╭──
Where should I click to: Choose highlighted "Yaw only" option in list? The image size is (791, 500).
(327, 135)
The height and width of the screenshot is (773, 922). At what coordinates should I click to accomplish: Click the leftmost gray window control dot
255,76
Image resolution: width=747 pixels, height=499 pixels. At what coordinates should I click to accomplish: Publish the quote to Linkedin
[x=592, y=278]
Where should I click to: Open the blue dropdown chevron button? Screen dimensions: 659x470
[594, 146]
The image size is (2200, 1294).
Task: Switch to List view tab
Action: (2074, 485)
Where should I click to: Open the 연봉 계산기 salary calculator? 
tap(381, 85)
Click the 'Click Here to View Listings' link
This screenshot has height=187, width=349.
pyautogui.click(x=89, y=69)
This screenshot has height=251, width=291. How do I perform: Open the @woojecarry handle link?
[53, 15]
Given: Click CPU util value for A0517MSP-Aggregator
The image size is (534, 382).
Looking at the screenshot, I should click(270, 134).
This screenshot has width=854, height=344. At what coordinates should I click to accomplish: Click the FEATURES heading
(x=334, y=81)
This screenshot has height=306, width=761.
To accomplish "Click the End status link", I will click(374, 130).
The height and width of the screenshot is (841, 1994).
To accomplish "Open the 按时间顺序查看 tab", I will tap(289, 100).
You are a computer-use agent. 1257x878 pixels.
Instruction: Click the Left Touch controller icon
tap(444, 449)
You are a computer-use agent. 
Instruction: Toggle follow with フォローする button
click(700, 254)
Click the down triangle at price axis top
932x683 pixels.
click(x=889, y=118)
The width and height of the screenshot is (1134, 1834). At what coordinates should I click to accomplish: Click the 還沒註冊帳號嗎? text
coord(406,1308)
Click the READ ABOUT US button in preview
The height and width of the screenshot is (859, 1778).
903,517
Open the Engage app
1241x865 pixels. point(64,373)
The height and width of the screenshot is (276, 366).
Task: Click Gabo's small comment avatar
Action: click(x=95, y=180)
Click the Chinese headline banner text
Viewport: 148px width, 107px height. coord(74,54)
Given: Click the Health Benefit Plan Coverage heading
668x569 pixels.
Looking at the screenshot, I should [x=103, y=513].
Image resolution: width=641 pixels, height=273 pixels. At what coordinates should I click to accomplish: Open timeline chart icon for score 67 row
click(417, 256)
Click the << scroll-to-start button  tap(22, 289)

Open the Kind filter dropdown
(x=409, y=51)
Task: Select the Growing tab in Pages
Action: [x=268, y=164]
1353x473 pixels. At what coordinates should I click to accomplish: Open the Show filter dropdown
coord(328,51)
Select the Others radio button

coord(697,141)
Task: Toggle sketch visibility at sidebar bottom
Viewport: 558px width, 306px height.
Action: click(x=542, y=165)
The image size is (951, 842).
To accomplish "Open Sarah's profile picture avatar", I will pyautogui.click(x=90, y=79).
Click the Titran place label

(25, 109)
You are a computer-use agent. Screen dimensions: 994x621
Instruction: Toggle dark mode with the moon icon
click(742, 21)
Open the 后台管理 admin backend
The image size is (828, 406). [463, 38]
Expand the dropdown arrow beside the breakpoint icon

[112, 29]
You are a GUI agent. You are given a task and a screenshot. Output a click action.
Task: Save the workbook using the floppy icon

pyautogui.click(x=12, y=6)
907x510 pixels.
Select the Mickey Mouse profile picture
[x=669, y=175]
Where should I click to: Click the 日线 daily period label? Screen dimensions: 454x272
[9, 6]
╰──
● **Directions for this task**
Please print every one of the rows above again, word for word and in the same order, with nothing left out or changed.

● **Solution to this problem**
Where should I click to: Choose highlighted "Yaw only" option in list? The image size is (791, 500).
(327, 135)
The height and width of the screenshot is (773, 922). At what coordinates should I click to accomplish: Click the leftmost gray window control dot
255,76
Image resolution: width=747 pixels, height=499 pixels. At what coordinates should I click to accomplish: Publish the quote to Linkedin
[x=592, y=278]
Where should I click to: Open the blue dropdown chevron button? Screen dimensions: 659x470
[594, 146]
The image size is (2200, 1294).
Task: Switch to List view tab
Action: (2074, 485)
Where should I click to: Open the 연봉 계산기 salary calculator? 
tap(381, 85)
Click the 'Click Here to View Listings' link
This screenshot has height=187, width=349.
pyautogui.click(x=89, y=69)
This screenshot has height=251, width=291. How do I perform: Open the @woojecarry handle link?
[53, 15]
Given: Click CPU util value for A0517MSP-Aggregator
The image size is (534, 382).
Looking at the screenshot, I should click(270, 134).
This screenshot has width=854, height=344. At what coordinates should I click to accomplish: Click the FEATURES heading
(x=334, y=81)
This screenshot has height=306, width=761.
To accomplish "Click the End status link", I will click(374, 130).
The height and width of the screenshot is (841, 1994).
To accomplish "Open the 按时间顺序查看 tab", I will tap(289, 100).
You are a computer-use agent. 1257x878 pixels.
Instruction: Click the Left Touch controller icon
tap(444, 449)
You are a computer-use agent. 
Instruction: Toggle follow with フォローする button
click(700, 254)
Click the down triangle at price axis top
932x683 pixels.
click(x=889, y=118)
The width and height of the screenshot is (1134, 1834). At what coordinates should I click to accomplish: Click the 還沒註冊帳號嗎? text
coord(406,1308)
Click the READ ABOUT US button in preview
The height and width of the screenshot is (859, 1778).
903,517
Open the Engage app
1241x865 pixels. point(64,373)
The height and width of the screenshot is (276, 366).
Task: Click Gabo's small comment avatar
Action: click(x=95, y=180)
Click the Chinese headline banner text
Viewport: 148px width, 107px height. coord(74,54)
Given: Click the Health Benefit Plan Coverage heading
668x569 pixels.
Looking at the screenshot, I should [x=103, y=513].
Image resolution: width=641 pixels, height=273 pixels. At what coordinates should I click to accomplish: Open timeline chart icon for score 67 row
click(417, 256)
Click the << scroll-to-start button  tap(22, 289)

Open the Kind filter dropdown
(x=409, y=51)
Task: Select the Growing tab in Pages
Action: [x=268, y=164]
1353x473 pixels. At what coordinates should I click to accomplish: Open the Show filter dropdown
coord(328,51)
Select the Others radio button

coord(697,141)
Task: Toggle sketch visibility at sidebar bottom
Viewport: 558px width, 306px height.
Action: click(x=542, y=165)
The image size is (951, 842).
To accomplish "Open Sarah's profile picture avatar", I will pyautogui.click(x=90, y=79).
Click the Titran place label

(25, 109)
You are a computer-use agent. Screen dimensions: 994x621
Instruction: Toggle dark mode with the moon icon
click(742, 21)
Open the 后台管理 admin backend
The image size is (828, 406). [463, 38]
Expand the dropdown arrow beside the breakpoint icon

[112, 29]
You are a GUI agent. You are given a task and a screenshot. Output a click action.
Task: Save the workbook using the floppy icon

pyautogui.click(x=12, y=6)
907x510 pixels.
Select the Mickey Mouse profile picture
[x=669, y=175]
Where should I click to: Click the 日线 daily period label? Screen dimensions: 454x272
[9, 6]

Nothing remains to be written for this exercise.